Question

a liquid reactant is pumped through a horizontal, cylindrical, catalytic bed. The catalyst particles are spherical, 2mm in diameter. Data for two tests are available. For a flow rate of 12 ft3/hr the pressure drop is 9.6 psi; for 24 ft3/hr, the pressure drop is 24.1psi. The pump capacity produces a pressure drop of up to 50 psi. Requirements: what is the upper limit on the flow rate

Answer 1

The upper limit on the flow rate = 39.46 ft³/hr

Step-by-step explanation:

Using Ergun Equation to calculate the pressure drop across packed bed;

we have:

`(\delta P)/(L)= (150 \mu_oU(1- \epsilon )^2)/(d^2p \epsilon^3) + (1.75 \rho U^2(1-\epsilon))/(dp \epsilon^3)`

where;

L = length of the bed

`\mu` = viscosity

U = superficial velocity

`\epsilon` = void fraction

dp = equivalent spherical diameter of bed material (m)

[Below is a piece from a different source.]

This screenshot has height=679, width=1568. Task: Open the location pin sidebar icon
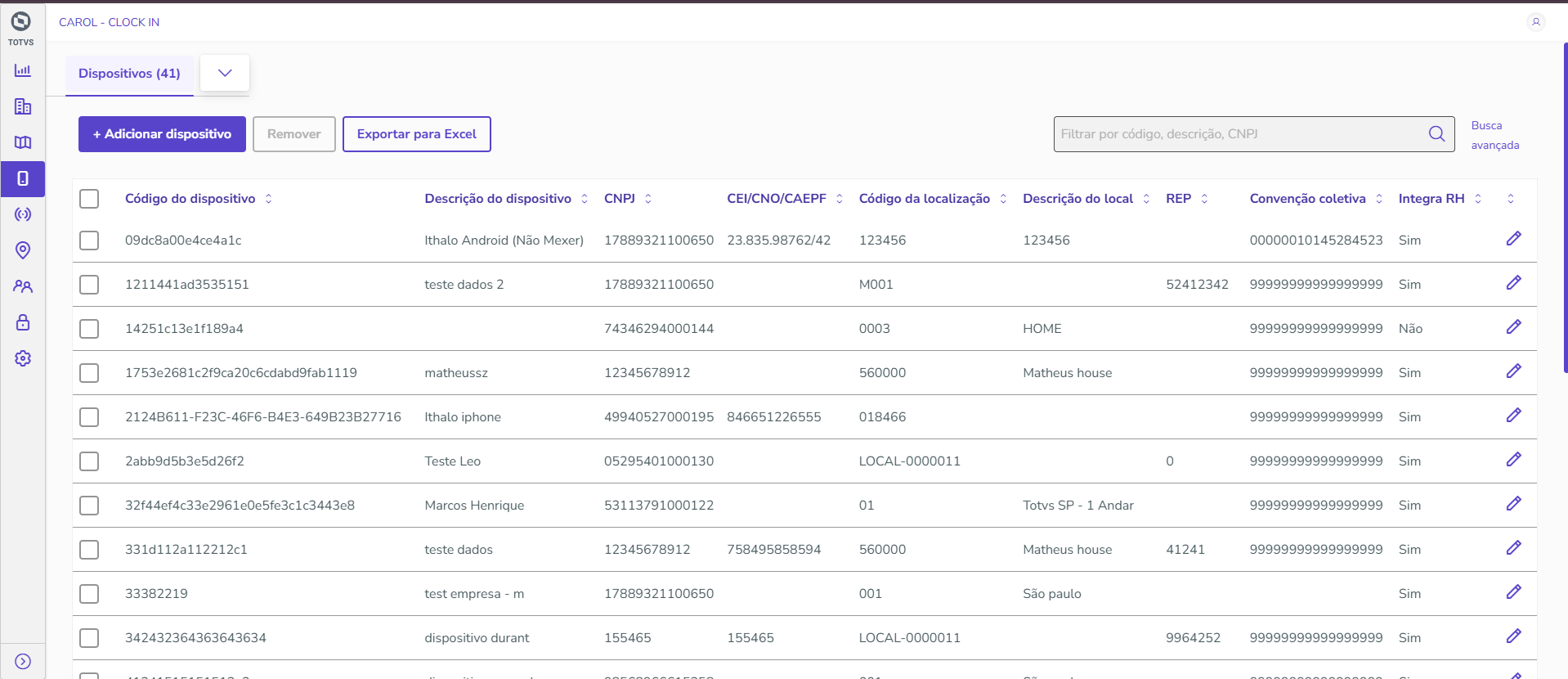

`\rho` = liquid density (kg/m³)

However, since U ∝ Q and all parameters are constant ; we can write our equation to be :

ΔP = AQ + BQ²

where;

ΔP = pressure drop

Q = flow rate

Given that:

9.6 = A12 + B12²

Then

12A + 144B = 9.6 -------------- equation (1)

24A + 576B = 24.1 --------------- equation (2)

Using elimination methos; from equation (1); we first multiply it by 2 and then subtract it from equation 2 afterwards ; So

288 B = 4.9

B = 0.017014

From equation (1)

12A + 144B = 9.6

12A + 144(0.017014) = 9.6

12 A = 9.6 - 144(0.017014)

`A = (9.6 -144(0.017014)/(12)`

A = 0.5958

Thus;

ΔP = AQ + BQ²

Given that ΔP = 50 psi

Then

50 = 0.5958 Q + 0.017014 Q²

Dividing by the smallest value and then rearranging to a form of quadratic equation; we have;

Q² + 35.02Q - 2938.8 = 0

Solving the quadratic equation and taking consideration of the positive value for the upper limit of the flow rate ;

Q = 39.46 ft³/hr